1985 was a champagne year for Vitalograph, starting with a Design Council Award for the Emergency Aspirator presented by Prince Philip. 1985 also saw the creation of the holding company Vitalograph Medical Instrumentation Ltd in Ireland and the opening of the new factory in Ennis. More awards followed in 1986, this time for the COMPACT which won both a Design Council Award and a gold medal for design from the Leipzig Messe.

1986 also heralded the launch of the first ALPHA spirometer– a low-cost desktop spirometer designed to complement the successful COMPACT and compete on price with the low-cost Japanese spirometers.

The nineties brought more success with the launch of several new products including the Peak Flow Whistle, the Escort, the 2120,the TUT (a new bespoke inhaler trainer device) and the micro and PEF/FEV Diary.The purpose of the Diary was to give Vitalograph an entry into electronic diaries for clinical trials and was hugely successful, tens of thousands being used in clinical trials during the next decade.

Booming spirometer sales led to the further expansion of the Ennis factory in 2001. 2002 saw the launch of the Pneumotrac, one of Vitalograph’s most successful products followed in the latter part of the year with the news that Vitalograph had won a contract became the main contractor in a major respiratory clinical trial on a new respiratory medicine with centralised electronic data capture.

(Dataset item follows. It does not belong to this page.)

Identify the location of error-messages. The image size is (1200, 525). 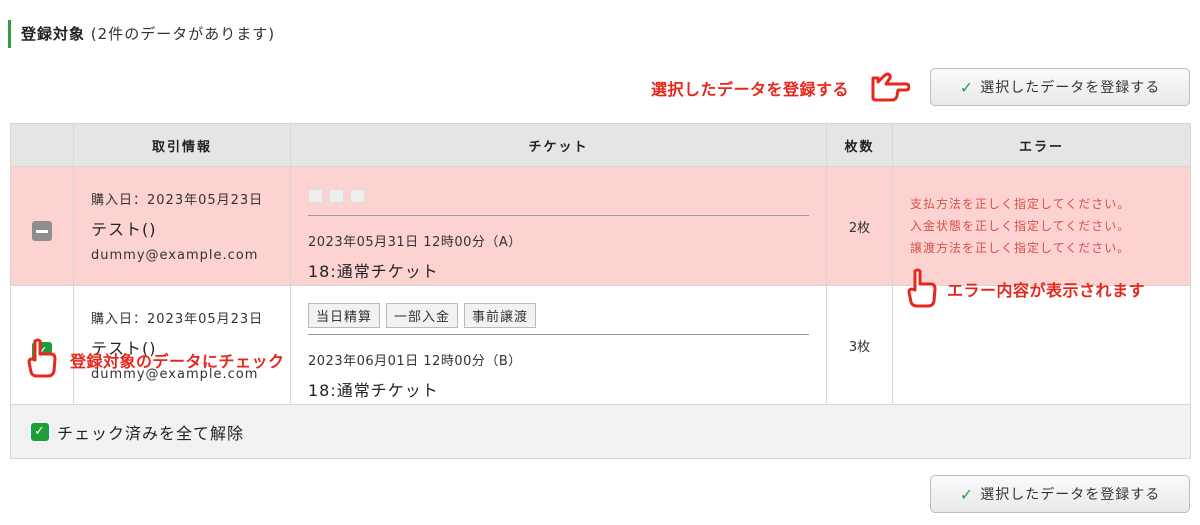
(1042, 345).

This included a sophisticated QA over-read system. At this time most clinical trials were still paper based, being fully electronic was unusual and perceived by company management as a major strategic advantage for Vitalograph.

In 2003 the first multi-centre ‘centralised spirometry’ clinical trial for Vitalograph began with the data management outsourced to Varigon, the best and most experienced service provider in this emerging sector of secure medical data in Europe.

In 2007 Vitalograph expanded into a new purpose built facility in Buckingham designed to accommodate the growing business.The 4000 series of respiratory monitors and screeners was launched this year and won a Design Award in 2008. The 4000 series was expanded to include the highly successful Bluetooth versions in 2009.

Vitalograph’s heritage of innovation continues unabated with the recent launches of the ALPHA Touch Spirometer and the pioneering new COMPACT Medical Workstation which can provide any or all of the following: Spirometry; ECG; BP; SpO2; and several other physiological measurements.

Respiratory care has come a long way since the days when asthma was treated with owl’s blood mixed with wine. For the last half century Vitalograph has been at the vanguard of innovation and service, committed to empowering physicians and protecting quality of life.